The Greek Revolution in the Age of Revolution

The Greek Revolution in the Age of Revolution

David Bell, Sidney and Ruth Lapidus Professor in the Era of North Atlantic Revolutions; Professor of History, Princeton University, “The Greek Revolution in the Age of Revolution”

Organized by the UCLA Stavros Niarchos Foundation Center for the Study of Hellenic Culture

David A. Bell is a historian of early modern France, with a particular interest in the political culture of the Old Regime and the French Revolution. He attended graduate school at Princeton, where he worked with Robert Darnton, and received his Ph.D. in 1991. From 1990 to 1996 he taught at Yale, and from 1996 to 2010 at Johns Hopkins, where he held the Andrew W. Mellon chair in the Humanities, and served as Dean of Faculty in the School of Arts and Sciences. He joined the Princeton faculty in 2010. He has been the recipient of fellowshps from the Guggenheim Foundation, the American Council of Learned Societies, and the Woodrow Wilson International Center for Scholars. In 2018-19 he will be on leave as the John and Constance Birkelund Fellow at the Cullman Center for Scholars and Writers at the New York Public Library.
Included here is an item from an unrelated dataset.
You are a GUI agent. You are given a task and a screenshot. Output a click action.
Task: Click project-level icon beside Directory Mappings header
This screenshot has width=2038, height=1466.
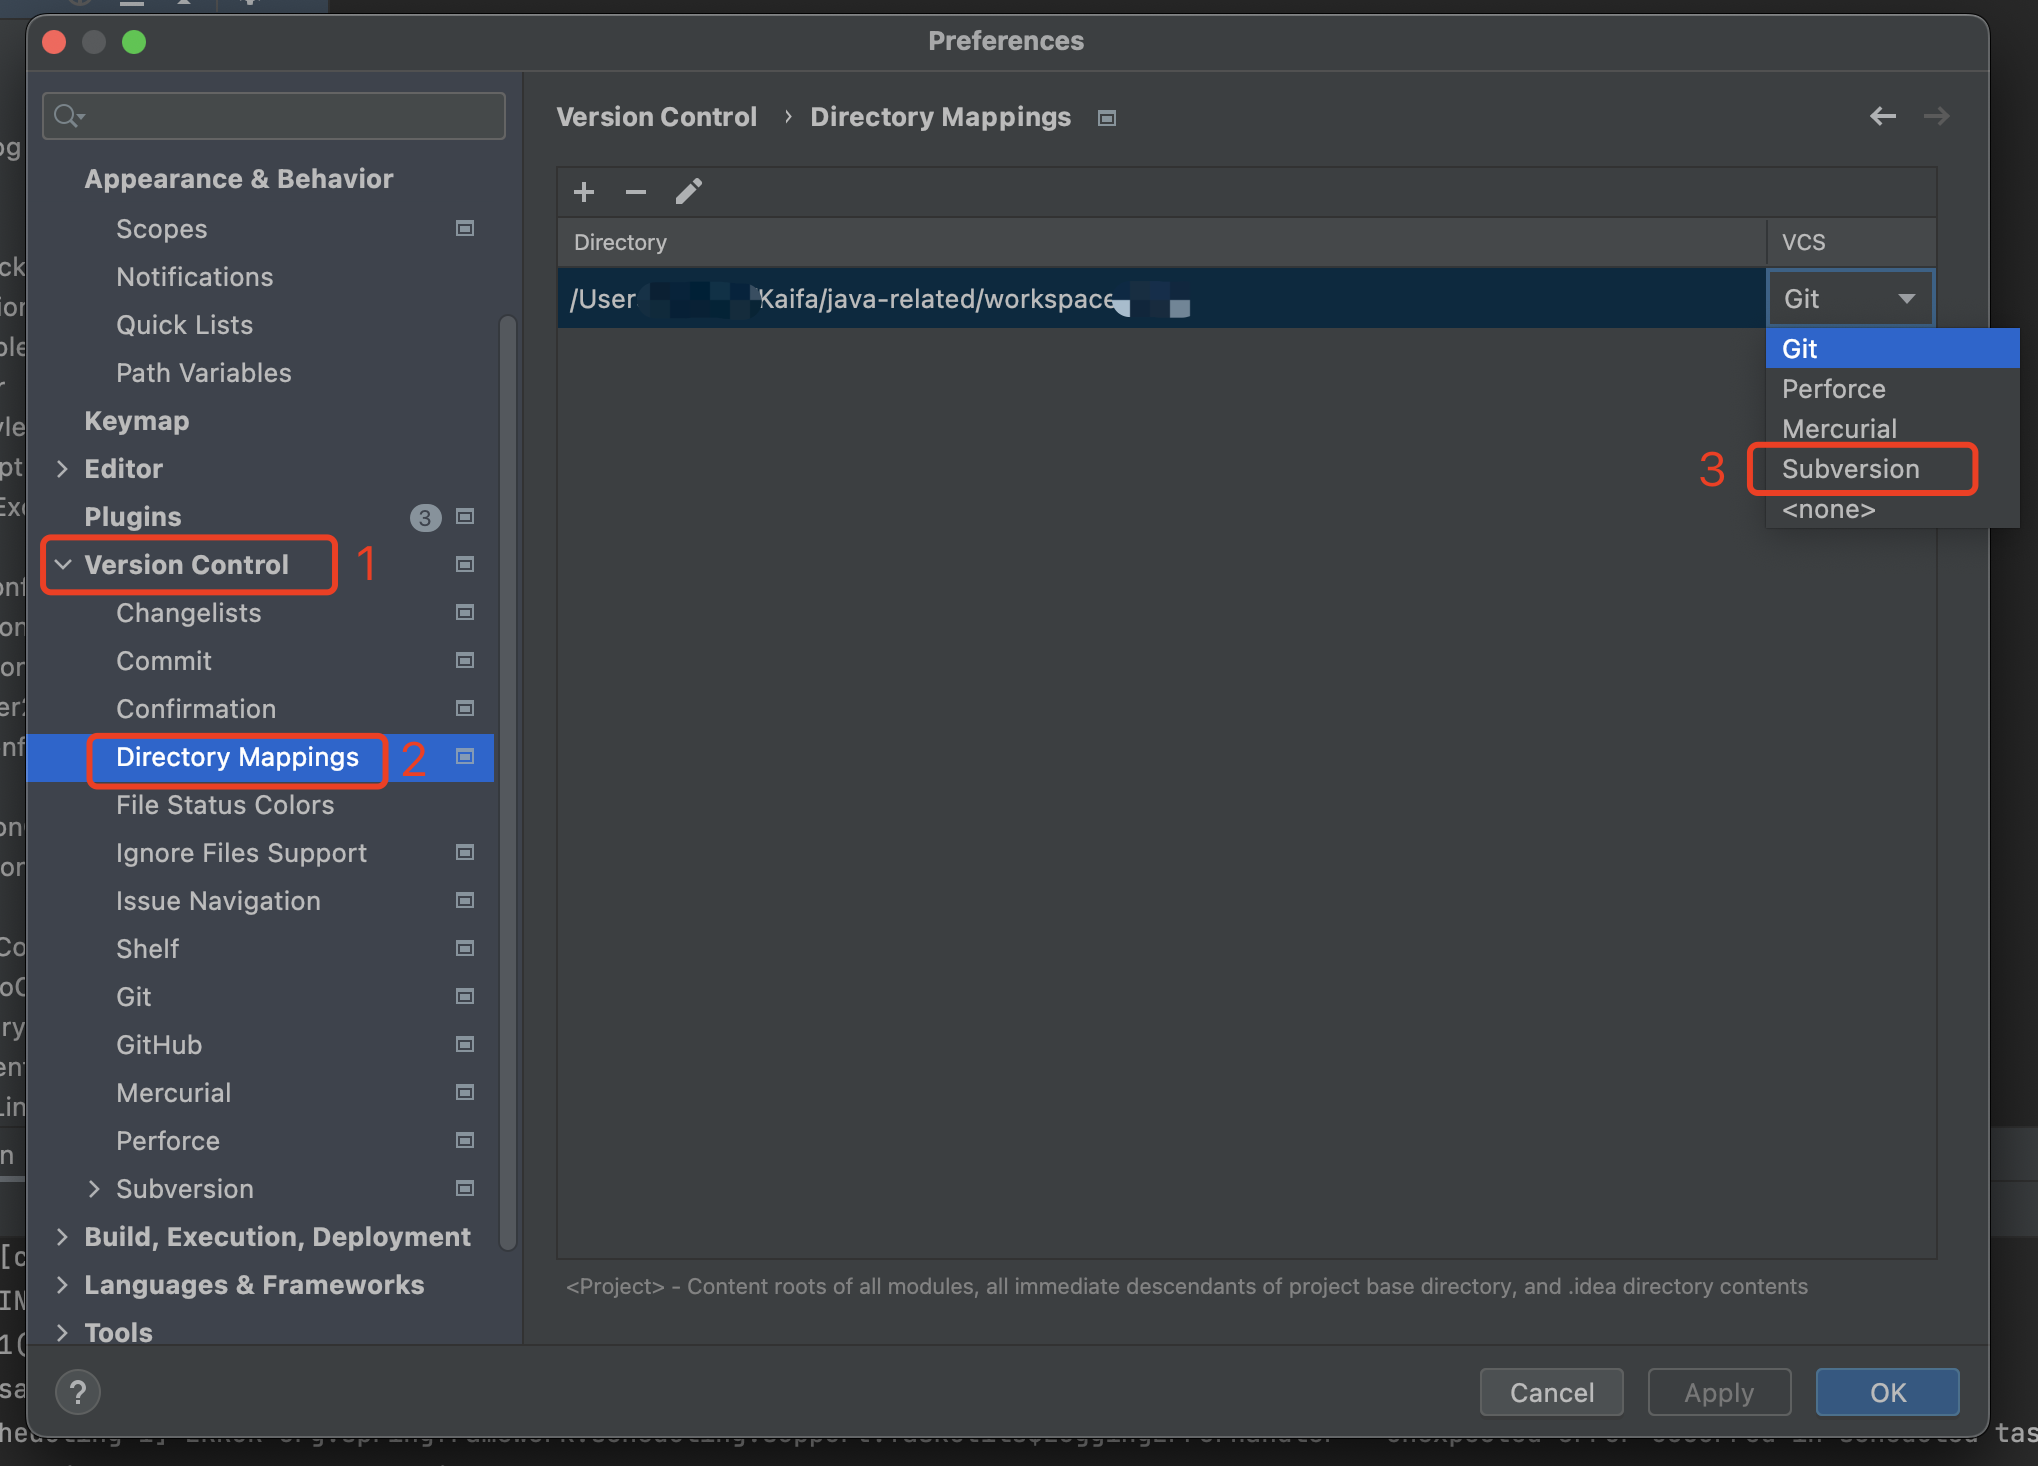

Bell has written six books. Lawyers and Citizens (Oxford University Press, 1994) examined the politicization of the French legal profession in the eighteenth century, showing how spaces for radical criticism of the French monarchy first opened up within the structure of the French state itself. The Cult of the Nation in France (Harvard University Press, 2001) argued that nationalism, as opposed to national sentiment, was a novelty of the French Revolutionary period, and that it arose both out of, and in reaction to, Christianity. The First Total War (Houghton Mifflin, 2007) is a general study of the political culture of war in Europe between 1750 and 1815. It showed how an aristocratic culture of limited warfare gave way to a world in which total war was possible—and in which, between 1792 and 1815, it actually took place. More recently, Oxford University Press published two new books by Bell: Napoleon: A Concise Biography (2015), and an essay collection, Shadows of Revolution: Reflections on France, Past and Present (2016). Finally, in 2018, W.W. Norton published a textbook co-authored by Bell and Anthony Grafton: The West: A New History. Bell has also co-edited two volumes: Raison universelle et culture nationale au siècle des lumières, with Ludmila Pimenova and Stéphane Pujol (Honoré Champion, 1999), and Rethinking the Age of Revolutions: France and the Birth of the Modern World, with Yair Mintzker (Oxford University Press, 2018). Bell’s new book, Men on Horseback: Charisma and Power in the Age of Revolutions will be published in 2020 by Farrar, Straus, Giroux.

In addition to his research and teaching, Bell writes frequently for a range of general-interest publications. He is committed to the proposition that serious history can be readable, enjoyable, and accessible to an interested general public.

UCLA Professor Lynn Hunt introduces this lecture, which is also sponsored by the Department of History and the UCLA Center for European and Russian Studies.